→ TO BE DONE
Put the lines below into a JSON list of strings, one string per line with blank lines dropped, starting at the line with "You are a computer-use" and continuing through the line with "Action: click(x=420, y=393)". Use only those lines and leave the pictures out.
++++++++++
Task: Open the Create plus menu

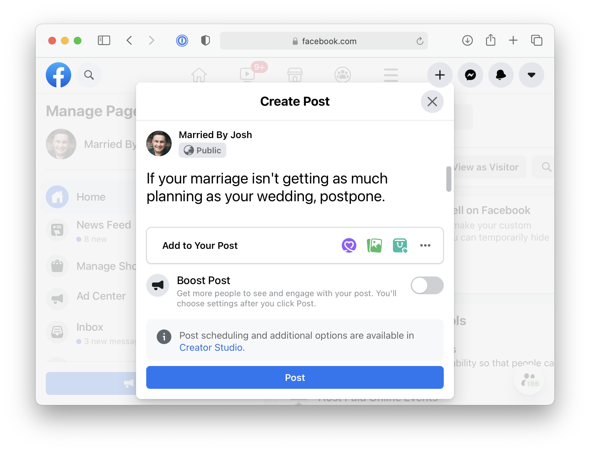Action: (x=440, y=75)
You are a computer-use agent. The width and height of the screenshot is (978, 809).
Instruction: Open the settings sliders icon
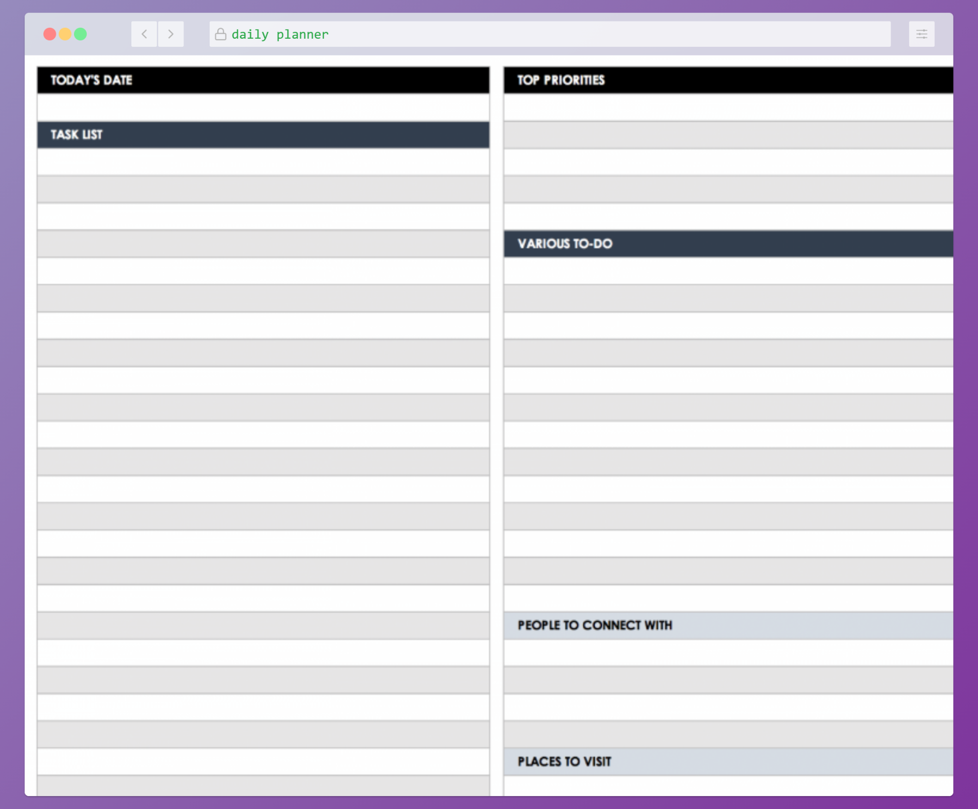point(921,34)
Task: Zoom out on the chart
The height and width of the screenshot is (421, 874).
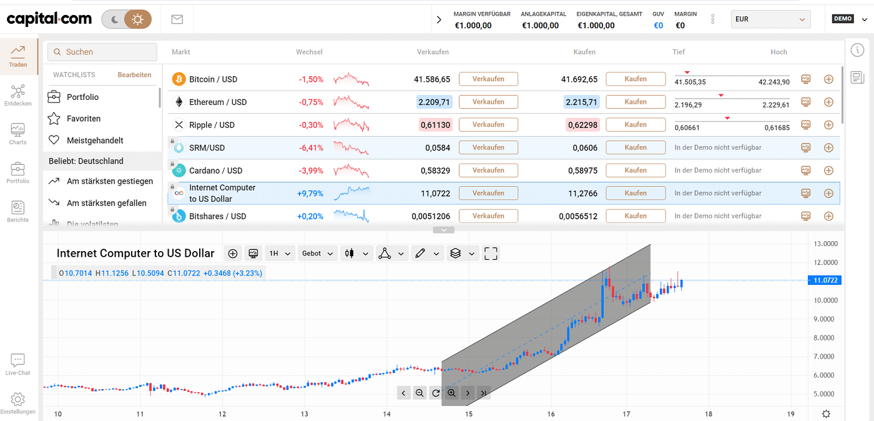Action: click(x=420, y=393)
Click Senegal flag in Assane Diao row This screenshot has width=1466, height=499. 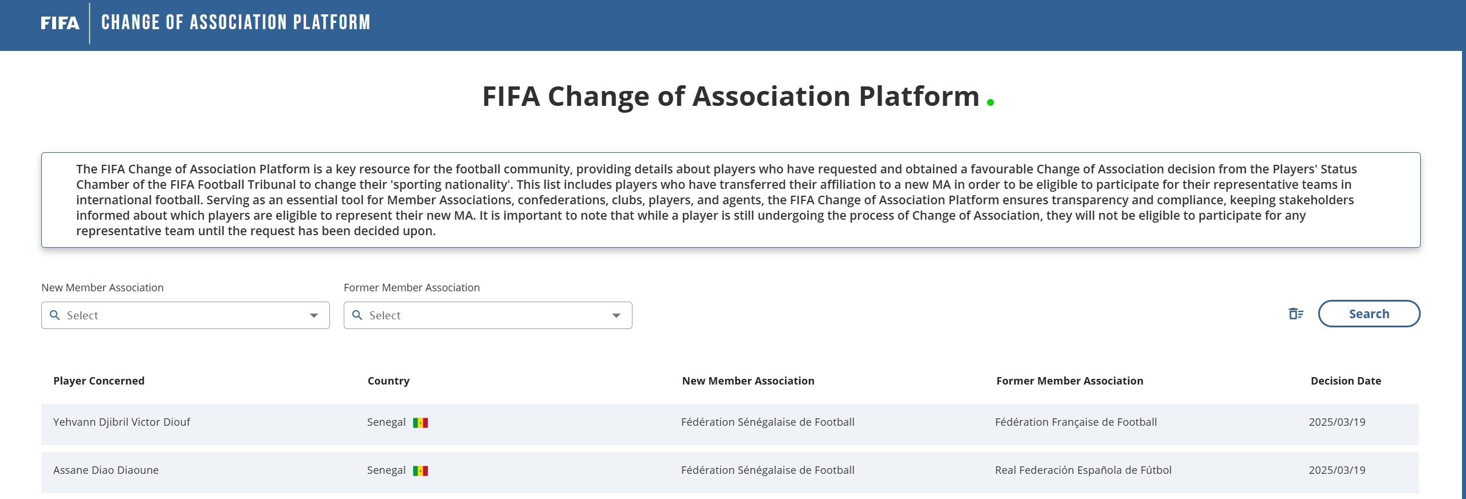tap(420, 471)
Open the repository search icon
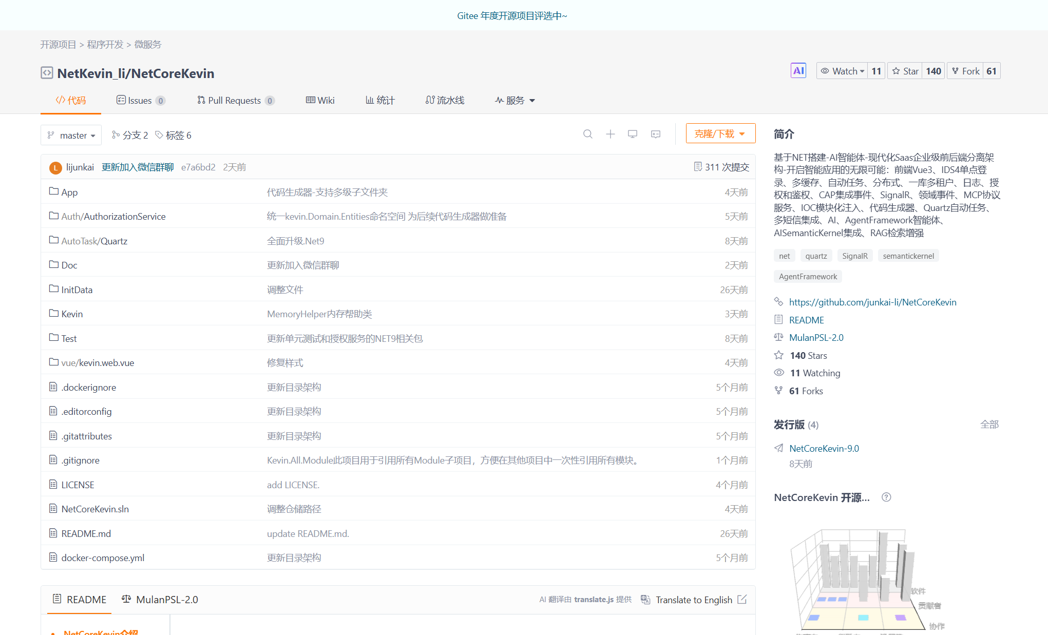The width and height of the screenshot is (1048, 635). (x=588, y=134)
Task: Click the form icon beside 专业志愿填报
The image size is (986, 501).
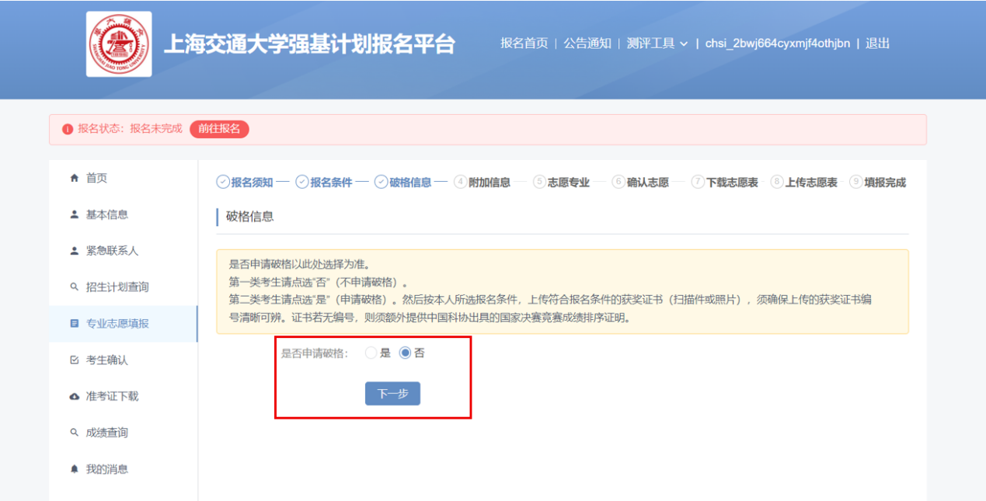Action: (75, 323)
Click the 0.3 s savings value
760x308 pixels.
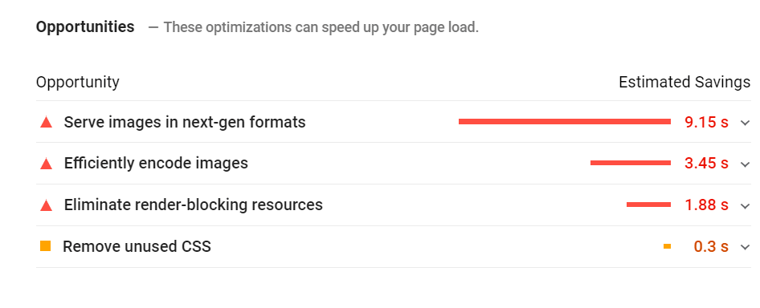click(x=711, y=246)
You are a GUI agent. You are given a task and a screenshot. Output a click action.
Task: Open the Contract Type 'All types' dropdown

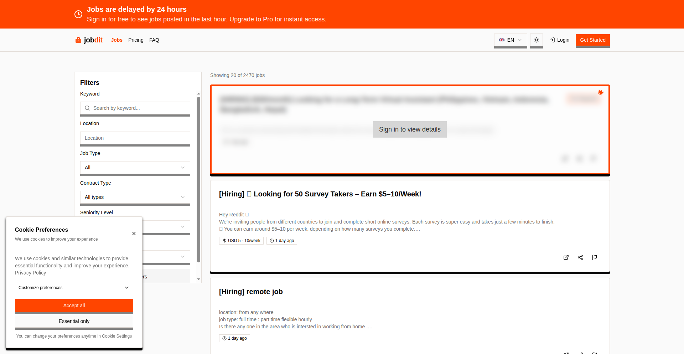click(135, 197)
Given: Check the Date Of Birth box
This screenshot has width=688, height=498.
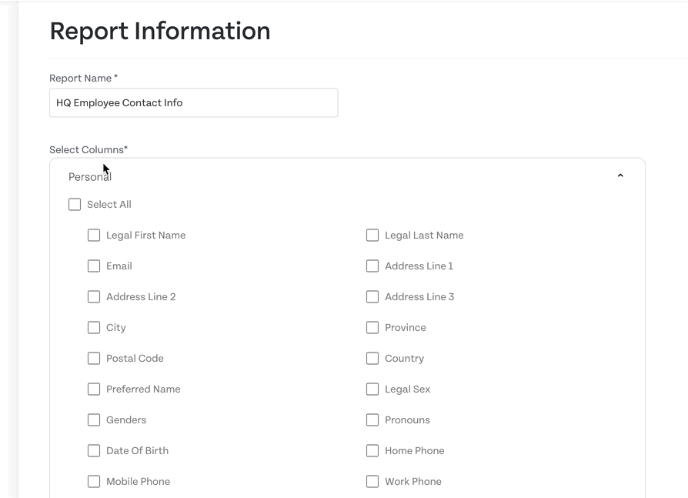Looking at the screenshot, I should click(94, 450).
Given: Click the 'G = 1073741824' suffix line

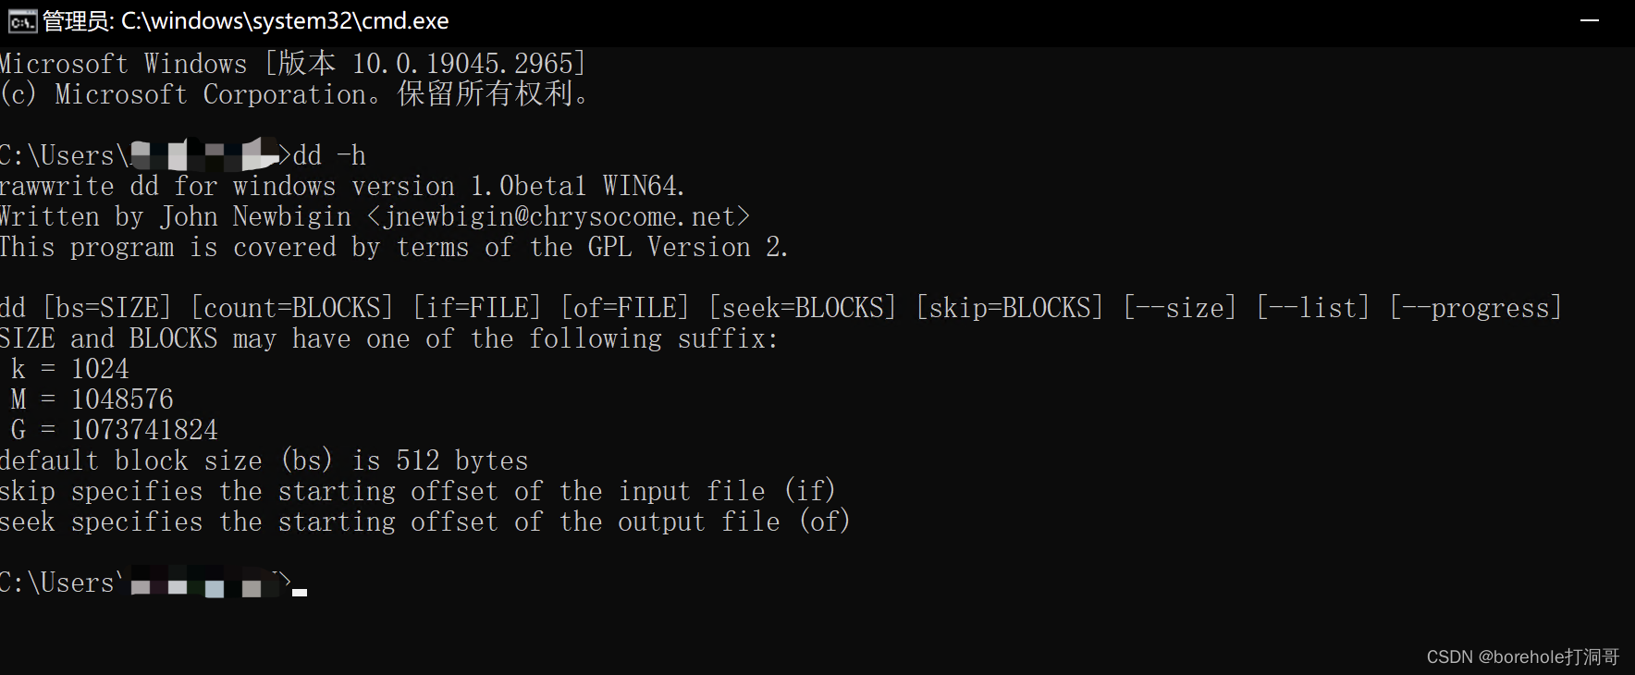Looking at the screenshot, I should point(115,430).
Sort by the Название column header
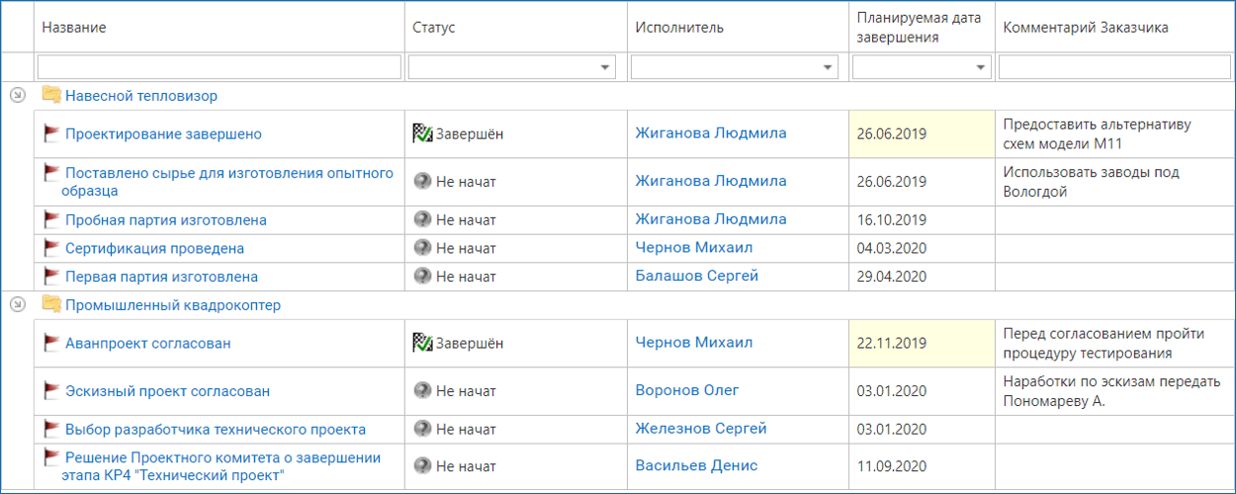Image resolution: width=1236 pixels, height=494 pixels. (74, 28)
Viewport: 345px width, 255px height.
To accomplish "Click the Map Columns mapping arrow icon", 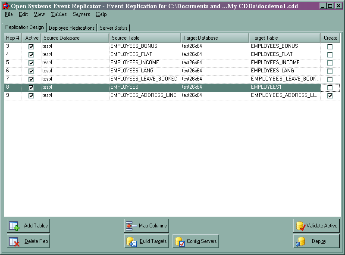I will (131, 225).
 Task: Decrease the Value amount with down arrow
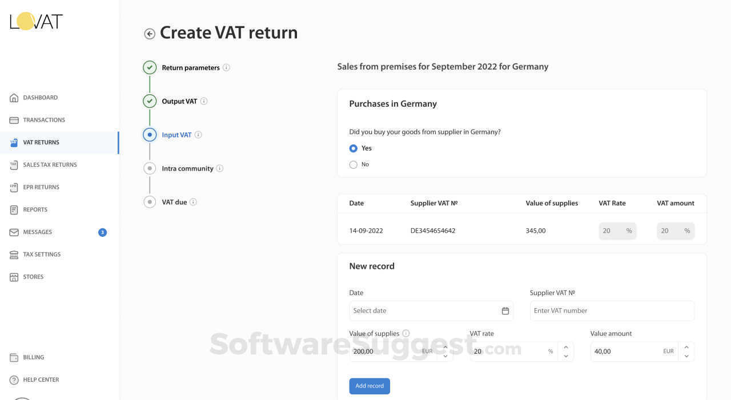pos(686,356)
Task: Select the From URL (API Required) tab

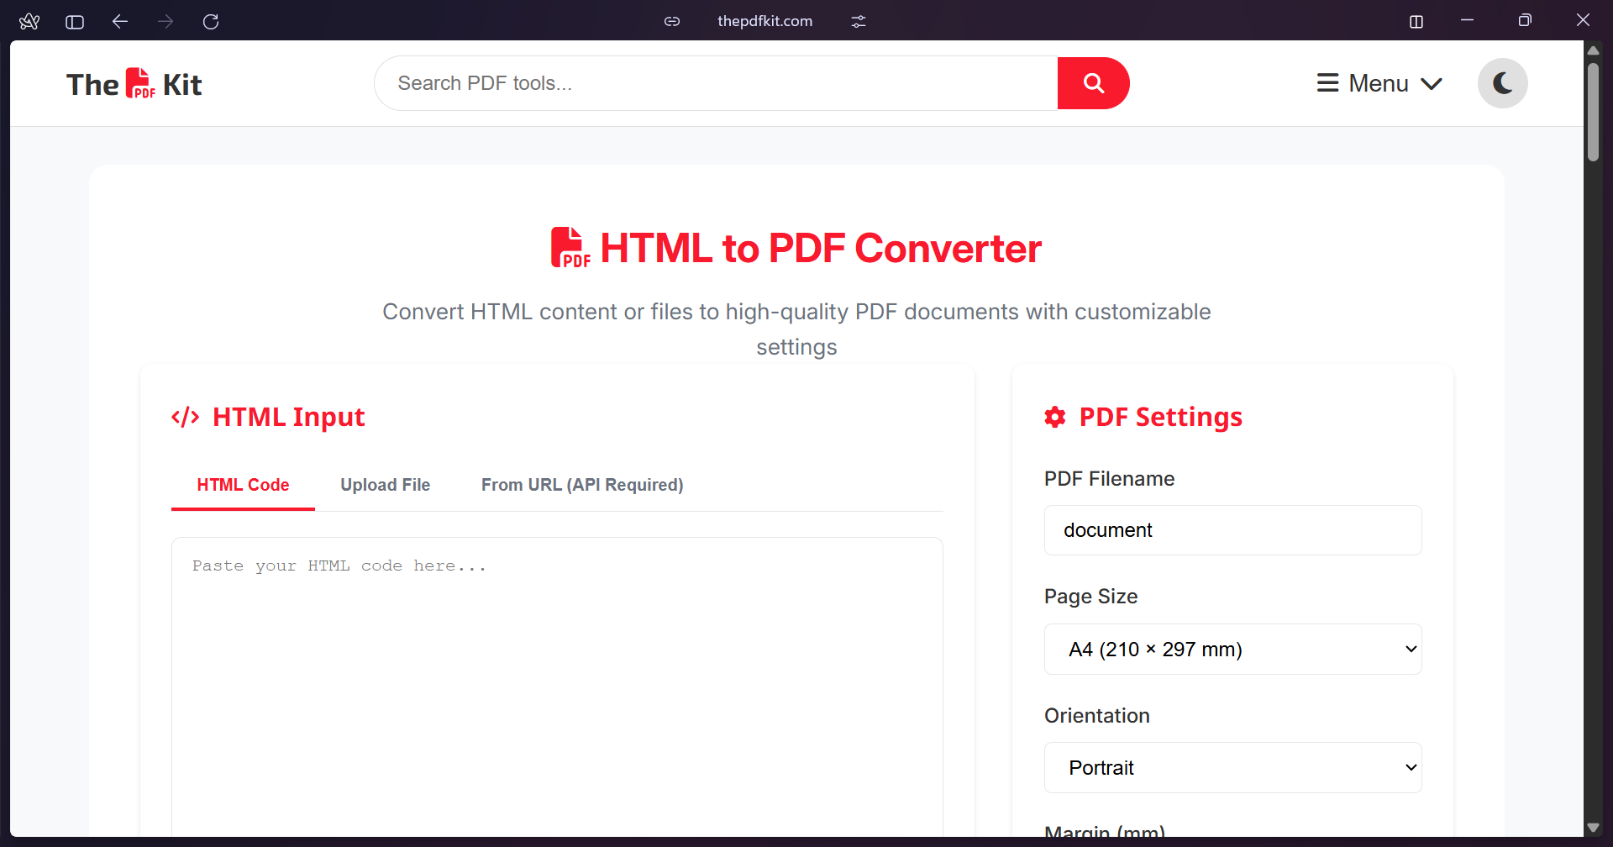Action: pyautogui.click(x=582, y=485)
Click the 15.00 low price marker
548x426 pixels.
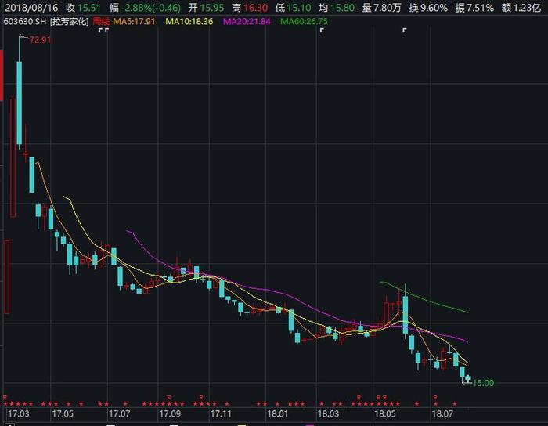pyautogui.click(x=484, y=383)
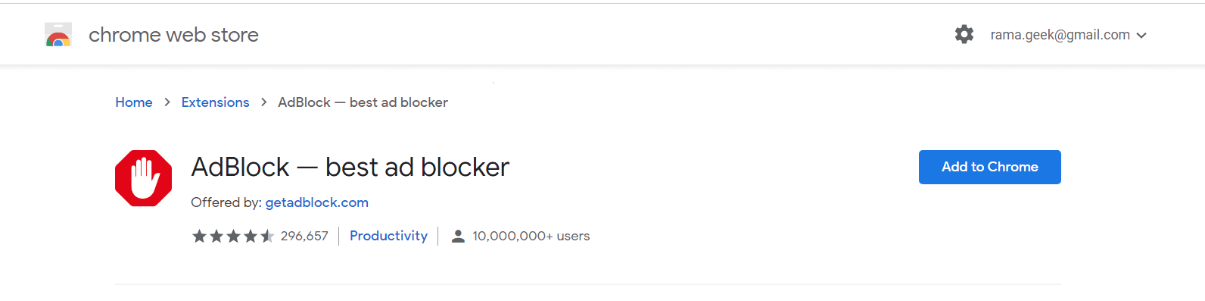Screen dimensions: 1205x301
Task: Click the Chrome Web Store rainbow logo
Action: tap(58, 35)
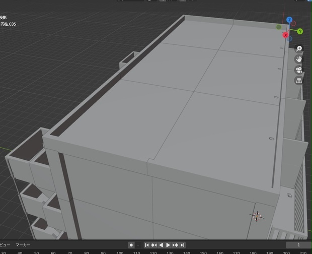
++++++++++
→ WRITTEN RESPONSE
[
  "You are a computer-use agent. The width and height of the screenshot is (978, 809).",
  "Instruction: Open the settings sliders icon",
  "point(921,34)",
  "Task: Zoom out on the chart",
  "The height and width of the screenshot is (421, 874).",
  "Action: click(x=420, y=393)"
]